### Challenge 1
Using the text on async options, say whether each statement agrees with it, answering yes or no and quoting the deciding words: (a) forks.pm often performs better than threads.pm; (b) POE and IO::Async cannot be used together; (c) Reflex runs atop AnyEvent.
### Challenge 2
Copy the rows exactly as they stand, from the line containing "Return the [x, y]" through the end of the rows.

### Document excerpt
◆ ◆ ◆ ◆ ◆

Wed Dec 10 18:00:00 2014

mstpan 8 - Async

Now have problems two you

Don't

Really. The easiest way to deal with async is to avoid needing to do async. For a server, often preforking is quite sufficient even if you're I/O bound, since OS context switches aren't that slow. For batch process type things, multiple workers tends to be pretty effective.

A key thing to remember here is that even if you do absolutely need async, life can often be rendered simpler by isolating the async parts in its own process, and doing everything else synchronously.

threads.pm

This is the win32 fork emulation code exposed to perl space. Using it for threading works about as well as you might expect.

Shared variables are hilariously horrible, thread spawns make cold JVM startup times look good, and you still have all the problems inherent in threading as well.

The majority of the community has been very conscious of this for quite some time, and Rocco Caputo got a patch into 5.20 pointing out that it's officially discouraged (why did none of us think to do that sooner? I have no idea, I'm just glad somebody eventually had the sense to).

So, yeah, just don't. If you really want the API style, look at forks.pm which recreates the interface but using processes, and in fact often performs better than threads.pm.

POE

Originally intended to be an object remoting system, POE evolved into a very solid generic async system with a kinda weird API. It's been around for a long time, it's rock solid, and there's a huge ecosystem, but it seems to be relatively tricky for people to get their heads around when they first encounter it (even more so than async in general).

If you have code already using it, don't be afraid. You can always write newer parts with IO::Async if you like that better, since the two systems co-operate fine, and the maintainers consider that important to preserve.

MooseX::POE

A wrapper around the POE session system that lets you write them as Moose objects. Very nice for adding to an existing POE setup and avoiding a lot of the details, without making the system overly diverse in terms of the logic involved.

Reflex

A full Moose-based async system built by the author of POE, that runs atop POE. Lots of interesting ideas, but a bit too much runtime meta cleverness for my personal tastes. I'd strongly recommend this as something to steal structural ideas from, but would be reticent to use it directly.

AnyEvent

Originally intended to be the DBI of async, it sadly suffered massive mission creep and is now a sort-of-an-async-framework except with much lower level tools, which tends to leave it in a worst-of-both-worlds situation (e.g. the CondVar system is basically Future but without any of the useful features).

◆ ◆ ◆ ◆ ◆

### Records for processing
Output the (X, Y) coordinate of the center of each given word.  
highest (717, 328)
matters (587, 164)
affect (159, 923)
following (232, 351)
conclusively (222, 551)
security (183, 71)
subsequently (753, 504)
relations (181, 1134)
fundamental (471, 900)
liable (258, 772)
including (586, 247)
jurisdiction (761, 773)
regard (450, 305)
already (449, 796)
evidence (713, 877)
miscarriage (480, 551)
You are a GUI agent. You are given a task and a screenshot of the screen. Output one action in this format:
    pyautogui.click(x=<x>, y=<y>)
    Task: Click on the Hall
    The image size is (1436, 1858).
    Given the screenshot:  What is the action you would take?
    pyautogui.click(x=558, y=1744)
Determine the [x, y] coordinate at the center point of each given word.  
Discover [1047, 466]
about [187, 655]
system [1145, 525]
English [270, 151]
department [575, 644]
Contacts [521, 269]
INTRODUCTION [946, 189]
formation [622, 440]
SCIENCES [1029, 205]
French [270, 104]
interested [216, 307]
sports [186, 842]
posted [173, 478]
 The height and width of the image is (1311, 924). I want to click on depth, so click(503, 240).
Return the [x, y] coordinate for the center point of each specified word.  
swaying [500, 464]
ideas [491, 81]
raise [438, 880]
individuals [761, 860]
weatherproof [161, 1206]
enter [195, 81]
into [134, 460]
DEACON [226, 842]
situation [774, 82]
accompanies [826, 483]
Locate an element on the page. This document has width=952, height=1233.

◆ ◆ ◆ ◆ ◆

### Correct output 1
(a) Yes: "in fact often performs better than threads.pm."
(b) No: "the two systems co-operate fine"
(c) No: "that runs atop POE."

### Correct output 2
Return the [x, y] coordinate for the center point of each specified word.  
swaying [500, 464]
ideas [491, 81]
raise [438, 880]
individuals [761, 860]
weatherproof [161, 1206]
enter [195, 81]
into [134, 460]
DEACON [226, 842]
situation [774, 82]
accompanies [826, 483]
Locate an element on the page. This document has width=952, height=1233.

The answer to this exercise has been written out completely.